When David Livingstone discovered the beautiful Victoria Falls, he probably didn’t believe his eyes. After all, he was there quite by accident. Born in 1813 in Scotland, he studied as a doctor with the idea of going on a mission to Asia. He had to change plans due to a war and instead found himself in southern Africa running walking missions. Between one humanitarian mission and another, he devoted his free time to exploring that great river – the Zambezi – which fascinated him. Following its course, he was the first European to see those spectacular waterfalls which he named after the English queen, Victoria.

Victoria Falls a spectacle of nature

The Victoria Falls are located about a third of the course of the Zambezi River, starting from upstream, and arrive after a long path already formed by small and large waterfalls.

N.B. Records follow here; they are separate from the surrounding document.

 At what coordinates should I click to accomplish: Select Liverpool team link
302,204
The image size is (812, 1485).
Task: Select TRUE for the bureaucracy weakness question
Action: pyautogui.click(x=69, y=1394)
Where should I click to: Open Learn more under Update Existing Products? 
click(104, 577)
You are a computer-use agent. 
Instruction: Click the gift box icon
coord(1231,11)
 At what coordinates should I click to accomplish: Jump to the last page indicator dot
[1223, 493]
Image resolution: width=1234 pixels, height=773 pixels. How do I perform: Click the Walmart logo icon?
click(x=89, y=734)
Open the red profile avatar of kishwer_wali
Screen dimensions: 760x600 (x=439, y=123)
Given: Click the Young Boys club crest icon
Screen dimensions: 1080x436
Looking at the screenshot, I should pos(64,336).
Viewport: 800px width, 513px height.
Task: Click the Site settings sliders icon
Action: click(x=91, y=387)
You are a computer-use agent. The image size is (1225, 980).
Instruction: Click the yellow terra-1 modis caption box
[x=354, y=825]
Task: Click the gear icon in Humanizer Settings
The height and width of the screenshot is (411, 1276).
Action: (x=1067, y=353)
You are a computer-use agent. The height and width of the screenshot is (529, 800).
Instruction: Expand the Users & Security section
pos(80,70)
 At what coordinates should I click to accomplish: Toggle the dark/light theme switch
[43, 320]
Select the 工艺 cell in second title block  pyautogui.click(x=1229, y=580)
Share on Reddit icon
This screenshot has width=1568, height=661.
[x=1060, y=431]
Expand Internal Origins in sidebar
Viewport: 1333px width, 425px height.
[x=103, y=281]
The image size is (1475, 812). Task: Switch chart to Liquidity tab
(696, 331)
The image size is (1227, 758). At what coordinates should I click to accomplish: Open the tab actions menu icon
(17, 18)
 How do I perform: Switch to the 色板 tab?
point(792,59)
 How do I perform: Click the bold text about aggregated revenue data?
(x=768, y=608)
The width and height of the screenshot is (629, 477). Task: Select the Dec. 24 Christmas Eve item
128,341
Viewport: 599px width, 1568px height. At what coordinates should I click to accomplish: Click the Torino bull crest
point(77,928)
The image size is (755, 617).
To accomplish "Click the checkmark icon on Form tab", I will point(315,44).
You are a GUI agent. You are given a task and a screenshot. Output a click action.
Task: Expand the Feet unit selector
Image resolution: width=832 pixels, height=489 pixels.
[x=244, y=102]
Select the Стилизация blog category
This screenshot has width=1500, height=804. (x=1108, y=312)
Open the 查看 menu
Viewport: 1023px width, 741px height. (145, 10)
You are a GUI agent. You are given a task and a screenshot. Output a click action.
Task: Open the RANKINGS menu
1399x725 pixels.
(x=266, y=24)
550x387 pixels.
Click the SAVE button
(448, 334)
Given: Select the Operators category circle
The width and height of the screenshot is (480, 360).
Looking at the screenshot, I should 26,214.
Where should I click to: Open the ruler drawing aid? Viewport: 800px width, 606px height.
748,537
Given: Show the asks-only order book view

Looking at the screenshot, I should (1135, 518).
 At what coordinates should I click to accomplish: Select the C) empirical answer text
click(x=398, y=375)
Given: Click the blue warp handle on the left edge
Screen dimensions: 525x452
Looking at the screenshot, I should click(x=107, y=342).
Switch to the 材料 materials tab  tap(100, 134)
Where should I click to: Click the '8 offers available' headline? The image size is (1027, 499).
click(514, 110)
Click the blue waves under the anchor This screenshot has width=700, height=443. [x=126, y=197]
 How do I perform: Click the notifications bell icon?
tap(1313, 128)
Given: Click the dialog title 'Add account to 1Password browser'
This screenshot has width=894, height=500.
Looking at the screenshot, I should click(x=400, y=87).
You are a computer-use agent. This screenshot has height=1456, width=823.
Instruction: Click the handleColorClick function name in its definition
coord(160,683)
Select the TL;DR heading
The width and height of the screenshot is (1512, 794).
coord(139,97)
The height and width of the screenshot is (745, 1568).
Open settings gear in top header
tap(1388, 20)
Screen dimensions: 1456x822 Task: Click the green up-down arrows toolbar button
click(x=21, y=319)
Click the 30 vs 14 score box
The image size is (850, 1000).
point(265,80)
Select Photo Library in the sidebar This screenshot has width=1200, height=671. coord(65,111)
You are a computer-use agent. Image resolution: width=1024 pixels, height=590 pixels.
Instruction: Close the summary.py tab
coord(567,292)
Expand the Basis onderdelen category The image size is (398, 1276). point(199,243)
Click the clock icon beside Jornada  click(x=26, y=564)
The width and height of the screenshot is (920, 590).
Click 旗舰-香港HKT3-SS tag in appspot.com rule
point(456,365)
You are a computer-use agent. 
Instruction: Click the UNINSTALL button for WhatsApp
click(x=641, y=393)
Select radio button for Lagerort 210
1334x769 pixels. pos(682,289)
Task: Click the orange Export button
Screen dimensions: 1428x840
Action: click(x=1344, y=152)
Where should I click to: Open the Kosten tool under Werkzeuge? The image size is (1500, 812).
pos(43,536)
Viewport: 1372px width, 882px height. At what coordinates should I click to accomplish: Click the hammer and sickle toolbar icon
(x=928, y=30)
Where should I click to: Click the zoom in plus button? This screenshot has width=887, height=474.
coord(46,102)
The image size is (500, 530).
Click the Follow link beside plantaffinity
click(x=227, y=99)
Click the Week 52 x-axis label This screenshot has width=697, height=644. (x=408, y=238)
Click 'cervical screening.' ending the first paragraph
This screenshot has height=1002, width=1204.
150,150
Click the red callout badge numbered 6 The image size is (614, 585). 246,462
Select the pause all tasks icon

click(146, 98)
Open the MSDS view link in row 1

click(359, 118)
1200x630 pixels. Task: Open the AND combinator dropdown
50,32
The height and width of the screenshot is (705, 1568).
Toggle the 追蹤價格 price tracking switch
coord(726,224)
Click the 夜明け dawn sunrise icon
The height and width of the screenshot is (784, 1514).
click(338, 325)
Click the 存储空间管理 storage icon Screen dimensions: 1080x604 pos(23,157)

The great leap occurs along a huge tectonic rift that extends for 2 km with a maximum height of 128 meters.

Depending on the seasons and the flood of the river, the waterfalls have a different flow. What never changes, however, is the cloud of water vapor and the intense noise that can be heard even at enormous distances. Precisely this “white smoke” and this noise determined the indigenous name of the waterfalls: Mosi-oa-Tunya, the thundering smoke.

Inside the enormous escarpment into which the waterfalls do fall, the Zambezi then continues to flow entering a further series of gorges, among which the most dangerous is the “boiling pot” (so called because of the numerous whirlpools). Finally, the river exits the canyon onto a basalt plain.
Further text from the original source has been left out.